Survey Statistics: design-based cross validation (dCV)

Statistical Modeling, Causal Inference, and Social Science 2026-03-31

Last week we saw how cross-validation noise can swamp important model differences (Wang & Gelman 2014). The comments raised another challenge: how to split into train and test sets with structured data ?

Aki explains options here:

Thomas Lumley’s blog post and coauthored paper Iparragirre et al. (2023) explore CV using “replicate weights” ideas:

Replicate weight methods split the sample into partially independent subsamples, and modify the weights so that each subsample replicates the original sample. They are usually used for variance estimation, but Iparragirre et al. (2023) consider them for out-of-sample error estimation.

-*-*-

**To be done**
- 1) List every person named in the post on design-based cross validation, each name once.
- 2) For each statement, say whether the post on design-based cross validation agrees with it, and quote the words that decide it: (a) Replicate weight methods are usually used for variance estimation. (b) Cross-validation noise can reveal important model differences. (c) Replicate weight methods split the sample into fully independent subsamples.
- 3) Pick up the post on design-based cross validation after its final sentence and carry it forward.

-*-*-

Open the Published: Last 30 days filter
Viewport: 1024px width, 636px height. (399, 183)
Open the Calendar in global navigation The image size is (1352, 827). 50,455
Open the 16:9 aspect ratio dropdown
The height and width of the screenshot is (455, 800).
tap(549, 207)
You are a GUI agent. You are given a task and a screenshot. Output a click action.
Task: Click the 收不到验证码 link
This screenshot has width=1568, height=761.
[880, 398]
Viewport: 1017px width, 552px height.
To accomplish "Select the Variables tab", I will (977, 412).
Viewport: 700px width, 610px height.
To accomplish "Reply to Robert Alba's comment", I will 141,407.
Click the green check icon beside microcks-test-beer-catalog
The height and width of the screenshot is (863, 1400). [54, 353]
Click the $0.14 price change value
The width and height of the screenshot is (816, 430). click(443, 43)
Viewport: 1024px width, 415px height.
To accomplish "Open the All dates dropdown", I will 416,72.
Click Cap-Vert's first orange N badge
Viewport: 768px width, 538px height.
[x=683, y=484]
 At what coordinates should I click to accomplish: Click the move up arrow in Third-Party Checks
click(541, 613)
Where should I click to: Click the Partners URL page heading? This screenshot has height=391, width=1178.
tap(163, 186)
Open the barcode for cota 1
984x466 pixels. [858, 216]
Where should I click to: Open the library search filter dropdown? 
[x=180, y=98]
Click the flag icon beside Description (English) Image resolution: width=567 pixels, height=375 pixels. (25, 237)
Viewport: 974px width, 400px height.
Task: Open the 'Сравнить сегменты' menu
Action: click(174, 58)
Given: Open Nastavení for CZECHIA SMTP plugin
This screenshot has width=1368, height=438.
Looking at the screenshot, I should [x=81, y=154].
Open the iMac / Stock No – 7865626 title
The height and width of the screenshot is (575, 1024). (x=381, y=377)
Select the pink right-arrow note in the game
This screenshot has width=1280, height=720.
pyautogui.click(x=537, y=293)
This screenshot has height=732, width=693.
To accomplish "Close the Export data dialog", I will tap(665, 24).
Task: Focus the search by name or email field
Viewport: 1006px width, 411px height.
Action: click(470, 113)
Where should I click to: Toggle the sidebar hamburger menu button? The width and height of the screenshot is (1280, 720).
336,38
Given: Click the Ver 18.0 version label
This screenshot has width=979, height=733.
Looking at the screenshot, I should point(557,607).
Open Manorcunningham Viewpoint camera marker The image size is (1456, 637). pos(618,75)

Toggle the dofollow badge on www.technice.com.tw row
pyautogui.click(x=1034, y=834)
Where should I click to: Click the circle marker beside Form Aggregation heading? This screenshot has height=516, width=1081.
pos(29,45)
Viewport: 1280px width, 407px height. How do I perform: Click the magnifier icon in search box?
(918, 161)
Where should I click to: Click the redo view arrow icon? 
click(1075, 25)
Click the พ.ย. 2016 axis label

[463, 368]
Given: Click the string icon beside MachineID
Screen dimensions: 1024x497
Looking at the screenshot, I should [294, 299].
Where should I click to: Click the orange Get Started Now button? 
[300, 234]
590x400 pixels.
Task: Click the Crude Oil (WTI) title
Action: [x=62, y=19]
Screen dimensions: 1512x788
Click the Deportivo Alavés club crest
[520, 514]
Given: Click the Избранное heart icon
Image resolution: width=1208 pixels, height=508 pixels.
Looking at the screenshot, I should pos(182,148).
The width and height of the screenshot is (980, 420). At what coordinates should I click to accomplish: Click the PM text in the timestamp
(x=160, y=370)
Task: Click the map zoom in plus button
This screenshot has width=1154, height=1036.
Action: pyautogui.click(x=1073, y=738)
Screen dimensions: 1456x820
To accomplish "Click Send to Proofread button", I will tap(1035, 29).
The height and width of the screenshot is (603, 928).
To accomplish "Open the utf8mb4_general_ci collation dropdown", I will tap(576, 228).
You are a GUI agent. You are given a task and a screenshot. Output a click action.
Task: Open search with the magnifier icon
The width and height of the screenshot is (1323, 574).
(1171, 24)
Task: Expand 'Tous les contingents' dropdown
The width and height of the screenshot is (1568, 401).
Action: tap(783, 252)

-*-*-

**The answers**
- 1) Wang, Gelman, Aki, Thomas Lumley, Iparragirre

- 2)
(a) Yes: "They are usually used for variance estimation"
(b) No: "cross-validation noise can swamp important model differences"
(c) No: "split the sample into partially independent subsamples"

- 3)
Although I was rooting for BRR (Balanced Repeated Replication) because I work at Blue Rose Research, a better method seems to be design-based cross validation (dCV), depicted in their Figure 1(d):

Each dot is a PSU (primary sampling unit), which can be an individual but is often a group/cluster of individuals. Each color is a stratum. dCV is the usual K-fold CV but:

split PSUs not individuals
reject a split if a whole stratum falls into one fold
modify the weights so that each subsample replicates the original sample

The first mirrors Aki’s LOGO (leave-one-group-out) CV above. The third is an idea from replicate weights.

The first two seem useful for nonprobability samples as well ? Suppose there is structure in the data and our predictive task is to predict for new schools (PSU-like) but existing states (strata-like). Is there a good reference for this ?